Die Berghauser-Kapelle bei Ebringen ist ein Kleinod. Wer zur Berghauser Kapelle will, muss hoch hinauf. Die Fußgänger wandern an den Ebringer Weinbergen vorbei, Auto- und Radfahrer nutzen die Kehren der Kreisstraße 4953, die von Ebringen zum Schönberg und weiter nach Wittnau führt. Die Tür der Kapelle steht offen, ein sicherndes Stahlgitter (seit 1986) gibt den Blick frei auf den wertvollen, dunkelgrau- und schwarzmarmorierten Hochaltar von 1750 mit seinen vergoldeten Figuren und reichem Rokoko-Zierrat. Die beiden Seitenaltäre wirken seit der Restaurierung 1985 durch ihre fröhliche Marmorierung in hellblauen und zinnoberroten Tönen und durch ihren schlichten Aufbau.

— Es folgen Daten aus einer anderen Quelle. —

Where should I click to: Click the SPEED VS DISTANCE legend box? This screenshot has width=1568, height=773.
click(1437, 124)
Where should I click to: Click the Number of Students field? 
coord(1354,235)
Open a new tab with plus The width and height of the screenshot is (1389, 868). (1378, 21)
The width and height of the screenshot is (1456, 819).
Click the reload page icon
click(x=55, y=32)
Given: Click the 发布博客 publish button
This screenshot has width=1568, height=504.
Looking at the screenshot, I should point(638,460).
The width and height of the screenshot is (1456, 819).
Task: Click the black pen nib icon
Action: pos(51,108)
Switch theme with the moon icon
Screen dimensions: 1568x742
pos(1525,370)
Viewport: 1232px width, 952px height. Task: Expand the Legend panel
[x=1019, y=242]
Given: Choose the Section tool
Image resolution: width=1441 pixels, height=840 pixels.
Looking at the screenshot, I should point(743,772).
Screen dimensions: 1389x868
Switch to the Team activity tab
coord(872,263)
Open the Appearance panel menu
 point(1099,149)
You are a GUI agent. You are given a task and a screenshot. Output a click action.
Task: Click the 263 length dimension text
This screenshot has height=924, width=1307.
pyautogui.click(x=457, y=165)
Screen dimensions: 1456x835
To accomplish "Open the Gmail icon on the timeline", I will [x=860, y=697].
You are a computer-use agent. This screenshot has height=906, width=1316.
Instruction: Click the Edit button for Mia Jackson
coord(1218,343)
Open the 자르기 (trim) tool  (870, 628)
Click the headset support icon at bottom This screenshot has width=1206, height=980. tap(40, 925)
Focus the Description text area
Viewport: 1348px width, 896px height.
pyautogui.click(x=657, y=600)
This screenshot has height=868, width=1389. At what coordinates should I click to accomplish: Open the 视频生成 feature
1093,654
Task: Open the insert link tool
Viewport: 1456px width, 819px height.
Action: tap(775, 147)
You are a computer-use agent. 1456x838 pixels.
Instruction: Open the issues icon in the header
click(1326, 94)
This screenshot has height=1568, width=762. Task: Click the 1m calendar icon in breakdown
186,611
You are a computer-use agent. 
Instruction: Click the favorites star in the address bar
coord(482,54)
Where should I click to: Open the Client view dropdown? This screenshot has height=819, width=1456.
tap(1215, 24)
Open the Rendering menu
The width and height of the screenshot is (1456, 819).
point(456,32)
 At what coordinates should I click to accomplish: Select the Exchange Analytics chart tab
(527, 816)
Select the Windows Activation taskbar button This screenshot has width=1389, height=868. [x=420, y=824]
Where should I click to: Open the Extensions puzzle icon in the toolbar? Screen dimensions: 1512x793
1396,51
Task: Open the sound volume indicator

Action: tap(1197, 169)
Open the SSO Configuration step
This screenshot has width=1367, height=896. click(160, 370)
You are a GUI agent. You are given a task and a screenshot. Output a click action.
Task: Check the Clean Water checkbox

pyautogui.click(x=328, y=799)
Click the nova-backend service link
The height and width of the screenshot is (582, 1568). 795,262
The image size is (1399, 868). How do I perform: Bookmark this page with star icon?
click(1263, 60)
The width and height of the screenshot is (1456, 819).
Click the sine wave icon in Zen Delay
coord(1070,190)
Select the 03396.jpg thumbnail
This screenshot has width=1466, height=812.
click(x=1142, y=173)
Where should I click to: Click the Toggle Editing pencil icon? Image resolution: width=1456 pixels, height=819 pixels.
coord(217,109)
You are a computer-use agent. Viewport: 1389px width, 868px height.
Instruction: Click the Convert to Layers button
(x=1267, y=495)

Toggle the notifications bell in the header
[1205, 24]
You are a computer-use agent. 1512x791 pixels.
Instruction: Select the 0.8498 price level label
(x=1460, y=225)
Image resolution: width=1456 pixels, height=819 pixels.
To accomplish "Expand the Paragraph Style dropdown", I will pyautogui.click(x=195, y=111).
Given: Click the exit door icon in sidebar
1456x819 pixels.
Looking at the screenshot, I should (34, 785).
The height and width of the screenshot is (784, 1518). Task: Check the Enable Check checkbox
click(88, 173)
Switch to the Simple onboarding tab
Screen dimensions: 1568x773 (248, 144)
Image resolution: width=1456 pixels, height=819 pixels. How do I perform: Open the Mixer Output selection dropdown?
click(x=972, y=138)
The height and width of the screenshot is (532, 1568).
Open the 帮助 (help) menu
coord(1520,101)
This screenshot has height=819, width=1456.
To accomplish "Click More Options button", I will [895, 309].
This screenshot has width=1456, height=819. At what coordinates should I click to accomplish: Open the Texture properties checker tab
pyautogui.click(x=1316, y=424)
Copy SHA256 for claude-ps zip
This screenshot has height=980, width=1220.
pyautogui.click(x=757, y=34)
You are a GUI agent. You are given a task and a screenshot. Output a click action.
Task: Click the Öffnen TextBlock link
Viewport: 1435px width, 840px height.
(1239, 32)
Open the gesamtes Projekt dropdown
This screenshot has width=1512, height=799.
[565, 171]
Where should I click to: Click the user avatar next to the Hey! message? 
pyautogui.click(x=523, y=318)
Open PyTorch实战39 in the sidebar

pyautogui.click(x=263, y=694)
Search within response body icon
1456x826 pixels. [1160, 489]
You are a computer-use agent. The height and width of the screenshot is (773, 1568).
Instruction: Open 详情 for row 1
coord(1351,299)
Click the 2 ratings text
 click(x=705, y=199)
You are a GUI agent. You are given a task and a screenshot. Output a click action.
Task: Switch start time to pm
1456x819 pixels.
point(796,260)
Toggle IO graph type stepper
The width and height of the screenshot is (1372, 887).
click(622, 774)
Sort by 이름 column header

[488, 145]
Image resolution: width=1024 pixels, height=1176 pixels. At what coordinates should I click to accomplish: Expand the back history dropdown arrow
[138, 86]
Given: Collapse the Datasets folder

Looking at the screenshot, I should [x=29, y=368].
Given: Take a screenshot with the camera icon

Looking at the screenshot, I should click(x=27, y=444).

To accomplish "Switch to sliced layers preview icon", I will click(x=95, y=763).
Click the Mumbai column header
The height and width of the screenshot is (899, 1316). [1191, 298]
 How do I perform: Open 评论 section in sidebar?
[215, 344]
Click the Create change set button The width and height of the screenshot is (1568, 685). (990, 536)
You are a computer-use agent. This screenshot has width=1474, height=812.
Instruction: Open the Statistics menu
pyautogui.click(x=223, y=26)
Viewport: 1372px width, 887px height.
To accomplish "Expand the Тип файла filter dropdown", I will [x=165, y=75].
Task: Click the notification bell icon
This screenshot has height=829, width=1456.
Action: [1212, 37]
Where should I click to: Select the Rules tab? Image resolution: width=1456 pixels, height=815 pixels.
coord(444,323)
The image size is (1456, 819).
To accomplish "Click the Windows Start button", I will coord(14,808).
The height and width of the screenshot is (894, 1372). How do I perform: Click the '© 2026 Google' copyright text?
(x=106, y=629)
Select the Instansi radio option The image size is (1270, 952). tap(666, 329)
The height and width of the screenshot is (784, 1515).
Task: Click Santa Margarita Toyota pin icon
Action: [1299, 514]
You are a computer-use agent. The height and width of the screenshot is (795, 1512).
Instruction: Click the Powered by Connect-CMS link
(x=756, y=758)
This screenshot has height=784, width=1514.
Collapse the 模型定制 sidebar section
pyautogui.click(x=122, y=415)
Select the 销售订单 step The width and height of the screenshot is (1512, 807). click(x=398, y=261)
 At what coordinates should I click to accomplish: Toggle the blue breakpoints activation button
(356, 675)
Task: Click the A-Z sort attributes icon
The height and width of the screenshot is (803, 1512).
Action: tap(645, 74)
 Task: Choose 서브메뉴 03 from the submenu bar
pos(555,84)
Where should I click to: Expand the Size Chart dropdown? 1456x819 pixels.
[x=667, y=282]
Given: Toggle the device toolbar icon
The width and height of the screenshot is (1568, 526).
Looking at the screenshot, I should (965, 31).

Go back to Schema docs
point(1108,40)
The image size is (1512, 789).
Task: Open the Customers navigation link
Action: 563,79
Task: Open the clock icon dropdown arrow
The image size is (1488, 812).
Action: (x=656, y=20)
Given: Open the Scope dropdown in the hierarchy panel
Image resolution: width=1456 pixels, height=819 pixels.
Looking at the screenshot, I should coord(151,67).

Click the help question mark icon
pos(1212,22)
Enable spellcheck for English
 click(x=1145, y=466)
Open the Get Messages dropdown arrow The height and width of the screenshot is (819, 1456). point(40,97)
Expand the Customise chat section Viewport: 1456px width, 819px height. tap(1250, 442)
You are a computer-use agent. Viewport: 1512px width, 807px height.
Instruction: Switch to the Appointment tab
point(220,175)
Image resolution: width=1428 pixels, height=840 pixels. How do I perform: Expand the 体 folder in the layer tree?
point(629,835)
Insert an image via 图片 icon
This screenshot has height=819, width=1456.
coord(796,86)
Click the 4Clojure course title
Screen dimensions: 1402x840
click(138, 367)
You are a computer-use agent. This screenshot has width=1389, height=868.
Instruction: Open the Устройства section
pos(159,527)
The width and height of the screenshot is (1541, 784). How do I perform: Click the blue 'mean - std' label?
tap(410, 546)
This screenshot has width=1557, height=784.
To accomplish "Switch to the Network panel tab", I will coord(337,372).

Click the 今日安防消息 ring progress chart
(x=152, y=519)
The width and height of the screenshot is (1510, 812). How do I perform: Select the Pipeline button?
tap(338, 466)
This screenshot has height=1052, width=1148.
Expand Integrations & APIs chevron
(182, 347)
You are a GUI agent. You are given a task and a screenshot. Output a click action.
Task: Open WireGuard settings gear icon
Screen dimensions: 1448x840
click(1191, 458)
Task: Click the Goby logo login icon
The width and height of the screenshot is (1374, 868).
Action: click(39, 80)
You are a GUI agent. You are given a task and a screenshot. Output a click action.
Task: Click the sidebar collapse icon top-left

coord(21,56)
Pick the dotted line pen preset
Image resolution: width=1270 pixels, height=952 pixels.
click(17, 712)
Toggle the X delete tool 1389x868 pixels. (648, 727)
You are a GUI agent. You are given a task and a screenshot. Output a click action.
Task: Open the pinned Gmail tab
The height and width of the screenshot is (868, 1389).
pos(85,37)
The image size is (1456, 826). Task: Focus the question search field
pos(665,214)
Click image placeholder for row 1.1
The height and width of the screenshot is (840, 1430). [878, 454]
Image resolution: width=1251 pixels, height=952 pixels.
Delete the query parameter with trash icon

1806 sollte das "Berghauser Kirchle" abgerissen werden, 25 Ebringer Männer bewahrten es jedoch vor der Zerstörung. 1940 war die Kapelle der Planung eines Truppenübungsplatzes der Wehrmacht im Wege. Pfarrer Ludwig Schenkel kämpfte unermüdlich bei den Behörden um ihren Erhalt und hatte letztlich Erfolg. Auf Bitten zahlreicher Brautpaare wurde 1988 eine Orgel mit sieben Registern, einem Manual und Pedal eingebaut. Viele Brautpaare wissen das schmucke Kirchlein zu schätzen. Von Mai bis Oktober finden jedes Wochenende Trauungen und goldene Hochzeiten statt.